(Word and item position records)

+++

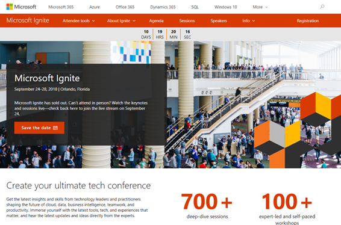
Task: Click the countdown timer days counter
Action: pos(146,34)
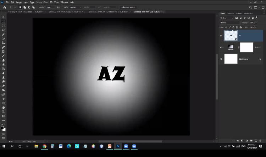The width and height of the screenshot is (266, 157).
Task: Click the Home icon in options bar
Action: 5,7
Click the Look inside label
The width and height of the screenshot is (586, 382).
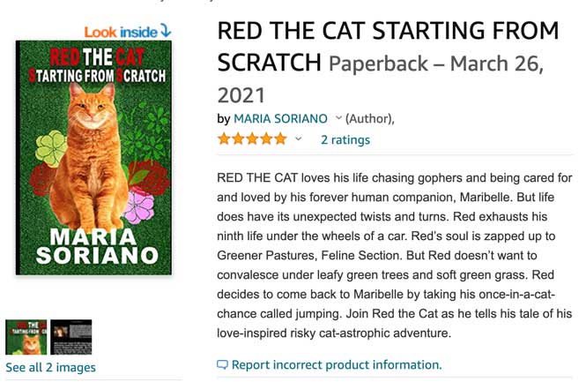pyautogui.click(x=121, y=32)
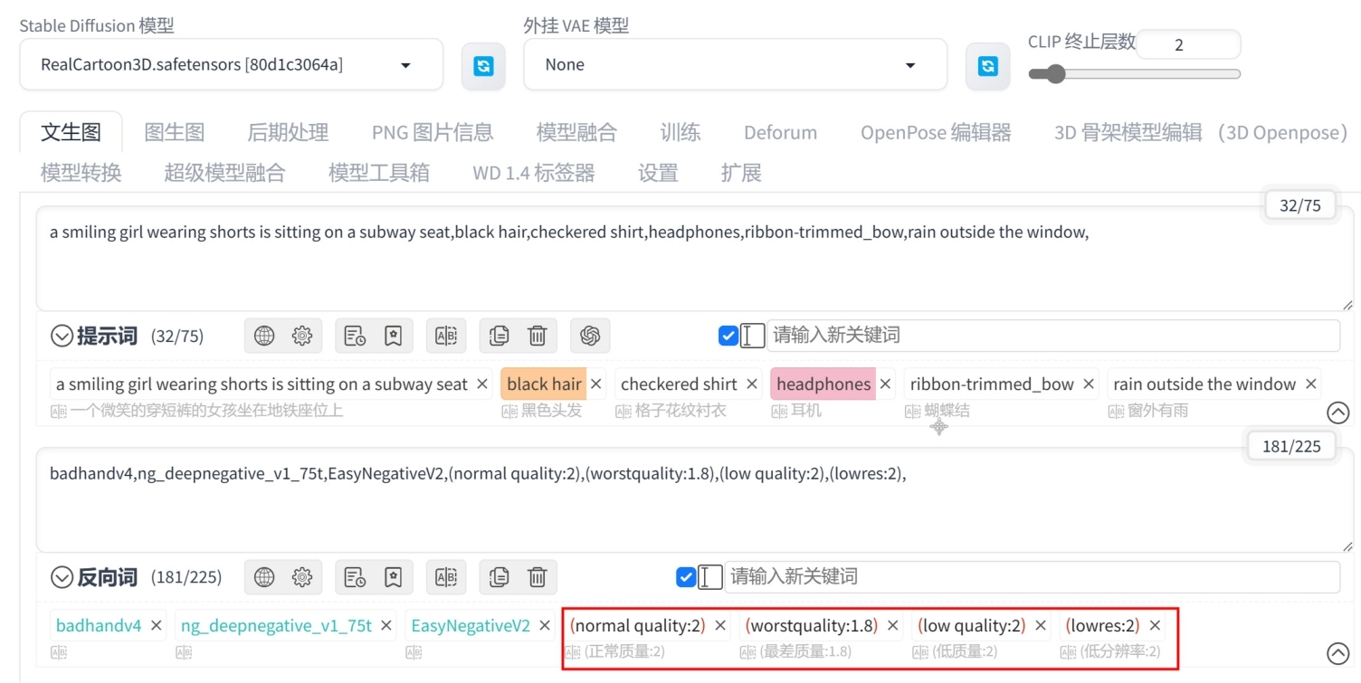The image size is (1361, 683).
Task: Open the external VAE model dropdown
Action: (x=736, y=64)
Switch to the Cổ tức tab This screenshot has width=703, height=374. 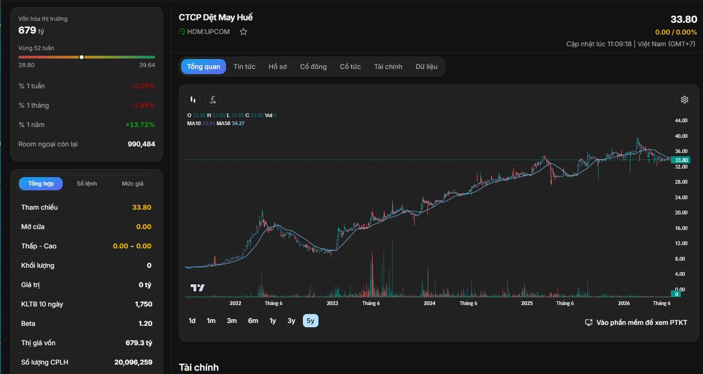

+++

## WRITTEN TASK
Copy out every line of the records above word for word, omitting the pictures.

## EXERCISE ANSWER
Task: Click the countdown timer days counter
Action: pos(146,34)
The width and height of the screenshot is (266, 157).
Task: Click the Home icon in options bar
Action: 5,7
Click the Look inside label
The width and height of the screenshot is (586, 382).
pyautogui.click(x=121, y=32)
The image size is (1361, 683).
Task: Open the external VAE model dropdown
Action: (x=736, y=64)
Switch to the Cổ tức tab This screenshot has width=703, height=374. 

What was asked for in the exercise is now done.